ABOUT THIS EXERCISE ->
Copy each entry below exactly as it reads.
═════ RECORDS FOR THE EXERCISE ═════
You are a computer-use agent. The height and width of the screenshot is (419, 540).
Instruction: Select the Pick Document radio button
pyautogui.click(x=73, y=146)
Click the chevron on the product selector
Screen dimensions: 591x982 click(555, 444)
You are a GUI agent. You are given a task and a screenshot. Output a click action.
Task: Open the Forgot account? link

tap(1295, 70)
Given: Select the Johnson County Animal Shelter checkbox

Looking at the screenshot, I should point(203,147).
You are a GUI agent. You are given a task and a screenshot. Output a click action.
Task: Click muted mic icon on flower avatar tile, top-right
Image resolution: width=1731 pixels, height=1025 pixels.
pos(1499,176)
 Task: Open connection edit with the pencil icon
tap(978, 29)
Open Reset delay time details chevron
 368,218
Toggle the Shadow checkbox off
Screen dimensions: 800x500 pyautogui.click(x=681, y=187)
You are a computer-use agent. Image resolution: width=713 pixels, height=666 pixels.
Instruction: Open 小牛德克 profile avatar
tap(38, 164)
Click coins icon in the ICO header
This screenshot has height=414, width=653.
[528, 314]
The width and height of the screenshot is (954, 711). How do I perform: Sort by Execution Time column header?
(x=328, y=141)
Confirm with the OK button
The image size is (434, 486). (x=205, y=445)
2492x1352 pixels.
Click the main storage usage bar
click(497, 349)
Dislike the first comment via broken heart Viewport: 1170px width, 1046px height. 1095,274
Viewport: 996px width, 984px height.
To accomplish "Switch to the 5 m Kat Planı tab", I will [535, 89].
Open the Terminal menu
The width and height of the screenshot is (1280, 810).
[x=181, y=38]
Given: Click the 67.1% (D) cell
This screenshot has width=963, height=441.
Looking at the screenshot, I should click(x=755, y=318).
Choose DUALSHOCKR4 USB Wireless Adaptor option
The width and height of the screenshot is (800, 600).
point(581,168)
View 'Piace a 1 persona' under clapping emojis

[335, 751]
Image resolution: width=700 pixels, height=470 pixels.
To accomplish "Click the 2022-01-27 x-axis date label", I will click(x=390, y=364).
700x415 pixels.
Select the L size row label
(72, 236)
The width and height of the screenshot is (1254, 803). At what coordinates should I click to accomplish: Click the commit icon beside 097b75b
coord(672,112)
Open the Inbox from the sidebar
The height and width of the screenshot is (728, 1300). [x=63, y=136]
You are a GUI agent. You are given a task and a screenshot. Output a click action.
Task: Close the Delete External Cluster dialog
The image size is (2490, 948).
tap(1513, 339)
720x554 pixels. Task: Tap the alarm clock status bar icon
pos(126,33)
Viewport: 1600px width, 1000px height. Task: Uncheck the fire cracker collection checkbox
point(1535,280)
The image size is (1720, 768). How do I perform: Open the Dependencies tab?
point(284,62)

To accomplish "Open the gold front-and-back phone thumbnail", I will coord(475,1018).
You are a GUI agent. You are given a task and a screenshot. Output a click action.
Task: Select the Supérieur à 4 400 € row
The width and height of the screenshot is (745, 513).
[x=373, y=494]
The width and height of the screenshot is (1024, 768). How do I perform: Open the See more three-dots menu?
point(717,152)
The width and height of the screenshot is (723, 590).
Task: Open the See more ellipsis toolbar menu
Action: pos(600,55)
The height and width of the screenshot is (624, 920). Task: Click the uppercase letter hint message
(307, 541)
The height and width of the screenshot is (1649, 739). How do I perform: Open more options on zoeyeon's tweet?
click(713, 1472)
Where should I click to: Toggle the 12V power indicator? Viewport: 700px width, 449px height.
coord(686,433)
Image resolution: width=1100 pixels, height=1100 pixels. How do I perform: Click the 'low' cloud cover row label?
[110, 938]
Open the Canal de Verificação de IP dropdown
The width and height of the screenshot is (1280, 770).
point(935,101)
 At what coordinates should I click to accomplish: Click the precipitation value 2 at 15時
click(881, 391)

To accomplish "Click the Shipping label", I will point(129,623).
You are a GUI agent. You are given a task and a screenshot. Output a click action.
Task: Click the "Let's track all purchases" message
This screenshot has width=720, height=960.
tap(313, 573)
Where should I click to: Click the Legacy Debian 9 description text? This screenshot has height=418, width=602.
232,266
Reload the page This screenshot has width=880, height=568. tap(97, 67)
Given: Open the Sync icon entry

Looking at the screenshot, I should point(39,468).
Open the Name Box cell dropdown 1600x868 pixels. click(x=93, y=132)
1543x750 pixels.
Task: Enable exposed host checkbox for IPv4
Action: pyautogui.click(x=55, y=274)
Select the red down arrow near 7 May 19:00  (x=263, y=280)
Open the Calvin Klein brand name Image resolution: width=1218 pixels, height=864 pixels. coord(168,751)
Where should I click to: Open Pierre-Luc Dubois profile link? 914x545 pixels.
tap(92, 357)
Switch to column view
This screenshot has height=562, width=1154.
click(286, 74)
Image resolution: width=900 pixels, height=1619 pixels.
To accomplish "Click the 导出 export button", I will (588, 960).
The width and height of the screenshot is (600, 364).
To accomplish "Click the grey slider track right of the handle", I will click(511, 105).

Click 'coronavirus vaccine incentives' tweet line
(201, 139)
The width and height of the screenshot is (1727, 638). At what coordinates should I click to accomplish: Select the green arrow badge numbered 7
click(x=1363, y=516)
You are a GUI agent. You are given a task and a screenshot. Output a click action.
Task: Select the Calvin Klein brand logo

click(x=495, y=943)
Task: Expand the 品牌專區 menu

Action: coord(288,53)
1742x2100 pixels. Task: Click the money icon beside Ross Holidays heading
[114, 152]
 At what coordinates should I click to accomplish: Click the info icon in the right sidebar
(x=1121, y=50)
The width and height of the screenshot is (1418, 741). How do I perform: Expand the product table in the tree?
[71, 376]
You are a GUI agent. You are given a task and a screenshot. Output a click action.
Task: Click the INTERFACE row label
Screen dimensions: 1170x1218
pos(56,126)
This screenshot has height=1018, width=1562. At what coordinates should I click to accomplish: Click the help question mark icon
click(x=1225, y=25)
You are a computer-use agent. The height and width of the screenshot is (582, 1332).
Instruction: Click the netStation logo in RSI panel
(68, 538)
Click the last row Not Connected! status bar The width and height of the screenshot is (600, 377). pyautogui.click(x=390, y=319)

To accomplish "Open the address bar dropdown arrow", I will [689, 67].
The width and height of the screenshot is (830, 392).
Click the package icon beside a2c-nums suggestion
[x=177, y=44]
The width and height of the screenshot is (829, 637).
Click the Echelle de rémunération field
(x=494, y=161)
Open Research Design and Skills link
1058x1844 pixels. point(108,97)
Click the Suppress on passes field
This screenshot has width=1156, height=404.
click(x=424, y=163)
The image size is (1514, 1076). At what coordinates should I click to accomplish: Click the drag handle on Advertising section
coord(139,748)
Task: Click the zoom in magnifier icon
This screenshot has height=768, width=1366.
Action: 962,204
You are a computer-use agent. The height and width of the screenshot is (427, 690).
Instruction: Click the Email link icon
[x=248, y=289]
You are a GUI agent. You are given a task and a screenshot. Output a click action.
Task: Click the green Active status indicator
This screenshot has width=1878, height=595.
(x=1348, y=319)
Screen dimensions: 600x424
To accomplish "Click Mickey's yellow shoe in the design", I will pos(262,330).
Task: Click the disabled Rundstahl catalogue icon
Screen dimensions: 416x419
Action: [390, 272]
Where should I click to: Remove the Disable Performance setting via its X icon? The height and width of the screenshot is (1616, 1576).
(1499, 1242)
═════
SOLUTION TO THE EXERCISE ->
You are a computer-use agent. The height and width of the screenshot is (419, 540).
Instruction: Select the Pick Document radio button
pyautogui.click(x=73, y=146)
Click the chevron on the product selector
Screen dimensions: 591x982 click(555, 444)
You are a GUI agent. You are given a task and a screenshot. Output a click action.
Task: Open the Forgot account? link

tap(1295, 70)
Given: Select the Johnson County Animal Shelter checkbox

Looking at the screenshot, I should point(203,147).
You are a GUI agent. You are given a task and a screenshot. Output a click action.
Task: Click muted mic icon on flower avatar tile, top-right
Image resolution: width=1731 pixels, height=1025 pixels.
pos(1499,176)
 Task: Open connection edit with the pencil icon
tap(978, 29)
Open Reset delay time details chevron
 368,218
Toggle the Shadow checkbox off
Screen dimensions: 800x500 pyautogui.click(x=681, y=187)
You are a computer-use agent. Image resolution: width=713 pixels, height=666 pixels.
Instruction: Open 小牛德克 profile avatar
tap(38, 164)
Click coins icon in the ICO header
This screenshot has height=414, width=653.
[528, 314]
The width and height of the screenshot is (954, 711). How do I perform: Sort by Execution Time column header?
(x=328, y=141)
Confirm with the OK button
The image size is (434, 486). (x=205, y=445)
2492x1352 pixels.
Click the main storage usage bar
click(497, 349)
Dislike the first comment via broken heart Viewport: 1170px width, 1046px height. 1095,274
Viewport: 996px width, 984px height.
To accomplish "Switch to the 5 m Kat Planı tab", I will [535, 89].
Open the Terminal menu
The width and height of the screenshot is (1280, 810).
[x=181, y=38]
Given: Click the 67.1% (D) cell
This screenshot has width=963, height=441.
Looking at the screenshot, I should click(x=755, y=318).
Choose DUALSHOCKR4 USB Wireless Adaptor option
The width and height of the screenshot is (800, 600).
point(581,168)
View 'Piace a 1 persona' under clapping emojis

[335, 751]
Image resolution: width=700 pixels, height=470 pixels.
To accomplish "Click the 2022-01-27 x-axis date label", I will click(x=390, y=364).
700x415 pixels.
Select the L size row label
(72, 236)
The width and height of the screenshot is (1254, 803). At what coordinates should I click to accomplish: Click the commit icon beside 097b75b
coord(672,112)
Open the Inbox from the sidebar
The height and width of the screenshot is (728, 1300). [x=63, y=136]
You are a GUI agent. You are given a task and a screenshot. Output a click action.
Task: Close the Delete External Cluster dialog
The image size is (2490, 948).
tap(1513, 339)
720x554 pixels. Task: Tap the alarm clock status bar icon
pos(126,33)
Viewport: 1600px width, 1000px height. Task: Uncheck the fire cracker collection checkbox
point(1535,280)
The image size is (1720, 768). How do I perform: Open the Dependencies tab?
point(284,62)

To accomplish "Open the gold front-and-back phone thumbnail", I will coord(475,1018).
You are a GUI agent. You are given a task and a screenshot. Output a click action.
Task: Select the Supérieur à 4 400 € row
The width and height of the screenshot is (745, 513).
[x=373, y=494]
The width and height of the screenshot is (1024, 768). How do I perform: Open the See more three-dots menu?
point(717,152)
The width and height of the screenshot is (723, 590).
Task: Open the See more ellipsis toolbar menu
Action: pos(600,55)
The height and width of the screenshot is (624, 920). Task: Click the uppercase letter hint message
(307, 541)
The height and width of the screenshot is (1649, 739). How do I perform: Open more options on zoeyeon's tweet?
click(713, 1472)
Where should I click to: Toggle the 12V power indicator? Viewport: 700px width, 449px height.
coord(686,433)
Image resolution: width=1100 pixels, height=1100 pixels. How do I perform: Click the 'low' cloud cover row label?
[110, 938]
Open the Canal de Verificação de IP dropdown
The width and height of the screenshot is (1280, 770).
point(935,101)
 At what coordinates should I click to accomplish: Click the precipitation value 2 at 15時
click(881, 391)

To accomplish "Click the Shipping label", I will point(129,623).
You are a GUI agent. You are given a task and a screenshot. Output a click action.
Task: Click the "Let's track all purchases" message
This screenshot has width=720, height=960.
tap(313, 573)
Where should I click to: Click the Legacy Debian 9 description text? This screenshot has height=418, width=602.
232,266
Reload the page This screenshot has width=880, height=568. tap(97, 67)
Given: Open the Sync icon entry

Looking at the screenshot, I should point(39,468).
Open the Name Box cell dropdown 1600x868 pixels. click(x=93, y=132)
1543x750 pixels.
Task: Enable exposed host checkbox for IPv4
Action: pyautogui.click(x=55, y=274)
Select the red down arrow near 7 May 19:00  (x=263, y=280)
Open the Calvin Klein brand name Image resolution: width=1218 pixels, height=864 pixels. coord(168,751)
Where should I click to: Open Pierre-Luc Dubois profile link? 914x545 pixels.
tap(92, 357)
Switch to column view
This screenshot has height=562, width=1154.
click(286, 74)
Image resolution: width=900 pixels, height=1619 pixels.
To accomplish "Click the 导出 export button", I will (588, 960).
The width and height of the screenshot is (600, 364).
To accomplish "Click the grey slider track right of the handle", I will click(511, 105).

Click 'coronavirus vaccine incentives' tweet line
(201, 139)
The width and height of the screenshot is (1727, 638). At what coordinates should I click to accomplish: Select the green arrow badge numbered 7
click(x=1363, y=516)
You are a GUI agent. You are given a task and a screenshot. Output a click action.
Task: Select the Calvin Klein brand logo

click(x=495, y=943)
Task: Expand the 品牌專區 menu

Action: coord(288,53)
1742x2100 pixels. Task: Click the money icon beside Ross Holidays heading
[114, 152]
 At what coordinates should I click to accomplish: Click the info icon in the right sidebar
(x=1121, y=50)
The width and height of the screenshot is (1418, 741). How do I perform: Expand the product table in the tree?
[71, 376]
You are a GUI agent. You are given a task and a screenshot. Output a click action.
Task: Click the INTERFACE row label
Screen dimensions: 1170x1218
pos(56,126)
This screenshot has height=1018, width=1562. At what coordinates should I click to accomplish: Click the help question mark icon
click(x=1225, y=25)
You are a computer-use agent. The height and width of the screenshot is (582, 1332).
Instruction: Click the netStation logo in RSI panel
(68, 538)
Click the last row Not Connected! status bar The width and height of the screenshot is (600, 377). pyautogui.click(x=390, y=319)

To accomplish "Open the address bar dropdown arrow", I will [689, 67].
The width and height of the screenshot is (830, 392).
Click the package icon beside a2c-nums suggestion
[x=177, y=44]
The width and height of the screenshot is (829, 637).
Click the Echelle de rémunération field
(x=494, y=161)
Open Research Design and Skills link
1058x1844 pixels. point(108,97)
Click the Suppress on passes field
This screenshot has width=1156, height=404.
click(x=424, y=163)
The image size is (1514, 1076). At what coordinates should I click to accomplish: Click the drag handle on Advertising section
coord(139,748)
Task: Click the zoom in magnifier icon
This screenshot has height=768, width=1366.
Action: 962,204
You are a computer-use agent. The height and width of the screenshot is (427, 690).
Instruction: Click the Email link icon
[x=248, y=289]
You are a GUI agent. You are given a task and a screenshot. Output a click action.
Task: Click the green Active status indicator
This screenshot has width=1878, height=595.
(x=1348, y=319)
Screen dimensions: 600x424
To accomplish "Click Mickey's yellow shoe in the design", I will pos(262,330).
Task: Click the disabled Rundstahl catalogue icon
Screen dimensions: 416x419
Action: [390, 272]
Where should I click to: Remove the Disable Performance setting via its X icon? The height and width of the screenshot is (1616, 1576).
(1499, 1242)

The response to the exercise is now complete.